[WORK TASK]:
In the entries that follow, the line with "Privacy Policy (564, 1374)" opens the range and the line with "[button] (82, 40)" closes it; repeat that range exactly, both lines included.
##############################
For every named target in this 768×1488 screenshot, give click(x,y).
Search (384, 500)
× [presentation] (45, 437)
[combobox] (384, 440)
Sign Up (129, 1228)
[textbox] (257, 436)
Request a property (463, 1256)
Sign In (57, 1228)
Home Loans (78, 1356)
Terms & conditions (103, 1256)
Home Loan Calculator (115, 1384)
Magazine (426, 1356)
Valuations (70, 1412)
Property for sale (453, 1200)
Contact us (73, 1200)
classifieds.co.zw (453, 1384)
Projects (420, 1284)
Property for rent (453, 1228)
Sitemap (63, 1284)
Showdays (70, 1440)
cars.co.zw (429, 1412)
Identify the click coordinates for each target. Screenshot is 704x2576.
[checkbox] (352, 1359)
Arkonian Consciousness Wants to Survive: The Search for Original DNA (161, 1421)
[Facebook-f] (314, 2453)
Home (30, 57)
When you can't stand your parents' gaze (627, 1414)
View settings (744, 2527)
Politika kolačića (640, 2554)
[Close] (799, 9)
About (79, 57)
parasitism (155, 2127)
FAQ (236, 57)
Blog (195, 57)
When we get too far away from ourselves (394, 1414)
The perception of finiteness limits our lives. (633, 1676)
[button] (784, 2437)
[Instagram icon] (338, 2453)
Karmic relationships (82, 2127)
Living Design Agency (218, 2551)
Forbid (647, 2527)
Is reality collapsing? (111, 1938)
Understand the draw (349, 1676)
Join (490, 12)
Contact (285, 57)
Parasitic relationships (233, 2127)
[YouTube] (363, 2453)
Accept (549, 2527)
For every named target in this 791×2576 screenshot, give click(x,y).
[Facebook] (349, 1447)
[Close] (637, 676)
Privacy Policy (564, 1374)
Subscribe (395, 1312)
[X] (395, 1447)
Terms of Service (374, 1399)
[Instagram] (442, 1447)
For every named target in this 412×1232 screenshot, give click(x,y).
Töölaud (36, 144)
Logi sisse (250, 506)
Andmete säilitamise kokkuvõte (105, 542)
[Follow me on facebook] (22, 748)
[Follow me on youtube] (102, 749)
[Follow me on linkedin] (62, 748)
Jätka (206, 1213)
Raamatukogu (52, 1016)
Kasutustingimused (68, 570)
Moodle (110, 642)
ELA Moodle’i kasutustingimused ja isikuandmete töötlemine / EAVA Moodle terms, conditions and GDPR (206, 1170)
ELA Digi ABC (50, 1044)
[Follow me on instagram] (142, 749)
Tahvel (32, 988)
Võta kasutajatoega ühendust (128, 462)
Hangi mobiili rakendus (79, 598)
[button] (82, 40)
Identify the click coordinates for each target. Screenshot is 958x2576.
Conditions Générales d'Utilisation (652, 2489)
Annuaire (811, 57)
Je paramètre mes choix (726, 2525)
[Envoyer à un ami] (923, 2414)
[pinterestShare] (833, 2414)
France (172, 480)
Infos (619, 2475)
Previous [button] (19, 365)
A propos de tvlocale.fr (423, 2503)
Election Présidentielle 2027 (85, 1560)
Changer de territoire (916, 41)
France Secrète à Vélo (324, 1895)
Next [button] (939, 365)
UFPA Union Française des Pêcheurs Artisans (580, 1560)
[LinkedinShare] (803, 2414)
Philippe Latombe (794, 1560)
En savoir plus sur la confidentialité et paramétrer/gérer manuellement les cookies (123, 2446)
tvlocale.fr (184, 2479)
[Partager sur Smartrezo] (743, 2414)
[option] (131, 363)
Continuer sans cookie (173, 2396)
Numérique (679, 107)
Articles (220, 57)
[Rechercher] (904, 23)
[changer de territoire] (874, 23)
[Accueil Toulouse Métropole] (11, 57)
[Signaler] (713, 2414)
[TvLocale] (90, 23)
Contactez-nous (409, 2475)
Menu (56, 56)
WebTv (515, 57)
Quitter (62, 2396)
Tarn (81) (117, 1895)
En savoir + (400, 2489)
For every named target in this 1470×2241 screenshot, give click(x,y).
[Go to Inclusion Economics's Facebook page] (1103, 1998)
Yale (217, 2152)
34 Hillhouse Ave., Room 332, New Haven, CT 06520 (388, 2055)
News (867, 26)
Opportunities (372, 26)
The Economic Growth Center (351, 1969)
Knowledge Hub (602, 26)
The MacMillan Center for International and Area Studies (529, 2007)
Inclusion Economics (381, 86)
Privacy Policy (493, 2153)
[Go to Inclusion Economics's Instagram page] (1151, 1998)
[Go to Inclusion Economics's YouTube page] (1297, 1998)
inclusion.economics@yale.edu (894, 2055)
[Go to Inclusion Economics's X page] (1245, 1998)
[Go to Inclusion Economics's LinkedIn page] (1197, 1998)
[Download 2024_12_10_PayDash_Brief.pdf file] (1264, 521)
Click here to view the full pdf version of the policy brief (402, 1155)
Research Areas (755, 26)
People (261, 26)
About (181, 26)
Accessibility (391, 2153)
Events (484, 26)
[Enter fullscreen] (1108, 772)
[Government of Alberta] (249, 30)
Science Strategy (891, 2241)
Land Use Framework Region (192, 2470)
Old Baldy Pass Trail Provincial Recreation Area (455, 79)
##############################
[SOLUTION TO THE PROBLEM]:
Privacy Policy (564, 1374)
Subscribe (395, 1312)
[X] (395, 1447)
Terms of Service (374, 1399)
[Instagram] (442, 1447)
For every named target in this 412×1232 screenshot, give click(x,y).
Töölaud (36, 144)
Logi sisse (250, 506)
Andmete säilitamise kokkuvõte (105, 542)
[Follow me on facebook] (22, 748)
[Follow me on youtube] (102, 749)
[Follow me on linkedin] (62, 748)
Jätka (206, 1213)
Raamatukogu (52, 1016)
Kasutustingimused (68, 570)
Moodle (110, 642)
ELA Moodle’i kasutustingimused ja isikuandmete töötlemine / EAVA Moodle terms, conditions and GDPR (206, 1170)
ELA Digi ABC (50, 1044)
[Follow me on instagram] (142, 749)
Tahvel (32, 988)
Võta kasutajatoega ühendust (128, 462)
Hangi mobiili rakendus (79, 598)
[button] (82, 40)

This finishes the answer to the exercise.